By not advocating the use of uncorrected P-values, it is intriguing that our analysis identified two regions previously implicated in susceptibility to these cancers. Although this suggests that further interrogation of other regions may prove profitable, there is limited support from our analysis that WGHA of outbred populations provides a robust methodology for identifying novel cancer susceptibility loci.

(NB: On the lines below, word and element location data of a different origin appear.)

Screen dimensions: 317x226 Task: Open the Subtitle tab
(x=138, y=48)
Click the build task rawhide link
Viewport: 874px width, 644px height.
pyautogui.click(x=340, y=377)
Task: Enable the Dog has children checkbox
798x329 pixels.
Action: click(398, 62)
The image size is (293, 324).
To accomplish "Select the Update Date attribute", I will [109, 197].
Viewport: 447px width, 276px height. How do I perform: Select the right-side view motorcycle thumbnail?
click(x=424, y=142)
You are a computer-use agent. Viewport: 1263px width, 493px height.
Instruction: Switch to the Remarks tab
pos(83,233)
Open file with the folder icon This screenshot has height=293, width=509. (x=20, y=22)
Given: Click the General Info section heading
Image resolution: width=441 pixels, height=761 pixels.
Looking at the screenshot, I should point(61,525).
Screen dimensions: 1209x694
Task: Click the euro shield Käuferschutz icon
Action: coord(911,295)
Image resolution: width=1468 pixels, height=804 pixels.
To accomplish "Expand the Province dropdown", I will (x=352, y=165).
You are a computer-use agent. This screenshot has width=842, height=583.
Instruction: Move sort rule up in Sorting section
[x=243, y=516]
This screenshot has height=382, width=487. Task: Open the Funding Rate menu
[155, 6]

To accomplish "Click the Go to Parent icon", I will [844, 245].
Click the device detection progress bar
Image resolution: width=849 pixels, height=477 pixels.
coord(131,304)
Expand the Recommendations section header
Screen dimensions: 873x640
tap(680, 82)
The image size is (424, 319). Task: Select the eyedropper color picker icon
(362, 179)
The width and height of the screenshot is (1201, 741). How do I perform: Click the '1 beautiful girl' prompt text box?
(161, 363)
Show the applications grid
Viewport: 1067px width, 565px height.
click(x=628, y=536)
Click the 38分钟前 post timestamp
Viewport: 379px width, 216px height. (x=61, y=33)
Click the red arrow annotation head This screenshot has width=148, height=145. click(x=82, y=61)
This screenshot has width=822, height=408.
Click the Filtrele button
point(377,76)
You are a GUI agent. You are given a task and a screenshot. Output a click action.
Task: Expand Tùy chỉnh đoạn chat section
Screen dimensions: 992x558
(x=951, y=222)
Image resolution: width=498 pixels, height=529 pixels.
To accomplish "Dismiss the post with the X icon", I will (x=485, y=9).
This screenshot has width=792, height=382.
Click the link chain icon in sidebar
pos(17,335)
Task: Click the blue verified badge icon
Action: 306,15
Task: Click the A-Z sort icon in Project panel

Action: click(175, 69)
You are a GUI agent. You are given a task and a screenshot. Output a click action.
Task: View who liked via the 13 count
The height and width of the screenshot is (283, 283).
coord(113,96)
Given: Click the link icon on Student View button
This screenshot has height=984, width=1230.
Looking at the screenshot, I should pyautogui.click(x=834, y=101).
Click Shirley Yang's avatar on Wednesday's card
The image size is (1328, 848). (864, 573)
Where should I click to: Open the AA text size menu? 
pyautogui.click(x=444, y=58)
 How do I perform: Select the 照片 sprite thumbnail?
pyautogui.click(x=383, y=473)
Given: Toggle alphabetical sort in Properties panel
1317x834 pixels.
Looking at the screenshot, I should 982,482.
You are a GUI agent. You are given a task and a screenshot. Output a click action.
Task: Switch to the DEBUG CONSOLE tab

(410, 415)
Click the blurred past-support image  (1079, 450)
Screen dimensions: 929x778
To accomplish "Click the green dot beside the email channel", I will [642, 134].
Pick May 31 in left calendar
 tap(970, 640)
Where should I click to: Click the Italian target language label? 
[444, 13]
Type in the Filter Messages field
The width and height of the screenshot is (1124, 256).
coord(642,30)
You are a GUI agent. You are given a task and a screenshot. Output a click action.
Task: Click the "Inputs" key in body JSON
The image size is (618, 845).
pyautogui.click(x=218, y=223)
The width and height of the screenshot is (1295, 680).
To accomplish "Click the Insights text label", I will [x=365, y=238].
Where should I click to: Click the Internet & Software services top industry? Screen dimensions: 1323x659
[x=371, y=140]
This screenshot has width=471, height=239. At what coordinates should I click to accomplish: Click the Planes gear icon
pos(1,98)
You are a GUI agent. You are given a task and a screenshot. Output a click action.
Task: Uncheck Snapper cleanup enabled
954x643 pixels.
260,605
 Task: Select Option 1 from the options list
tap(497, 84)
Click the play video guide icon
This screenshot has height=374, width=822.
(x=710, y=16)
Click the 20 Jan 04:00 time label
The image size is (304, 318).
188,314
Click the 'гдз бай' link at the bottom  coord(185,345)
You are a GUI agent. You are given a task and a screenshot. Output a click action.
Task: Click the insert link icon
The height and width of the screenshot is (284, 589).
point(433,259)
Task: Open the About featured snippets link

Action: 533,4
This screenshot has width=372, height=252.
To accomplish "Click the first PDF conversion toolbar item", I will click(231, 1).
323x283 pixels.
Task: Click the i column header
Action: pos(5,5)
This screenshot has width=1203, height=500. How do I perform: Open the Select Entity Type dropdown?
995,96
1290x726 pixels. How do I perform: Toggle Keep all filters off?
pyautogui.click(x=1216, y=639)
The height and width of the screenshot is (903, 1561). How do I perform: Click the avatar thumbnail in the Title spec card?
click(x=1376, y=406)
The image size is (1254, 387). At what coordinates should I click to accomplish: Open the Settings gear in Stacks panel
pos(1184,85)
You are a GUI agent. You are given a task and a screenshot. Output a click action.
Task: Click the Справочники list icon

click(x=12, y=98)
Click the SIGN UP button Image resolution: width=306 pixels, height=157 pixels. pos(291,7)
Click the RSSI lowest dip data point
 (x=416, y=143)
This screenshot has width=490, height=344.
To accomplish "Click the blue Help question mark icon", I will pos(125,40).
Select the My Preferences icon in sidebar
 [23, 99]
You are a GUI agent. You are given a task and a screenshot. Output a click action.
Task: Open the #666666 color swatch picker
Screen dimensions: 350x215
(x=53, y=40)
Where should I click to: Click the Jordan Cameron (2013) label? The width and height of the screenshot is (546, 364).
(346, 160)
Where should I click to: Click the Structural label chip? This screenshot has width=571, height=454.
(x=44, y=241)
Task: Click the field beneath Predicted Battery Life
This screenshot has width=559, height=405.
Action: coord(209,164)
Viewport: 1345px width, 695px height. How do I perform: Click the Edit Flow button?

In conclusion, our findings do not provide evidence that levels of measured homozygosity, whatever their aetiology, from autozygosity, uniparental isodisomy or hemizygosity, confer an increased risk of developing either breast or prostate cancer in a predominantly outbred population. Moreover, it is unlikely that large numbers of recessive alleles exist that predispose to breast or prostate cancer and are unmasked by autozygosity in most European populations. This analysis does not exclude the possibility that recessively functioning disease alleles exist for these cancers, whatever their penetrances, or that autozygosity may operate in populations characterised by a high level of inbreeding.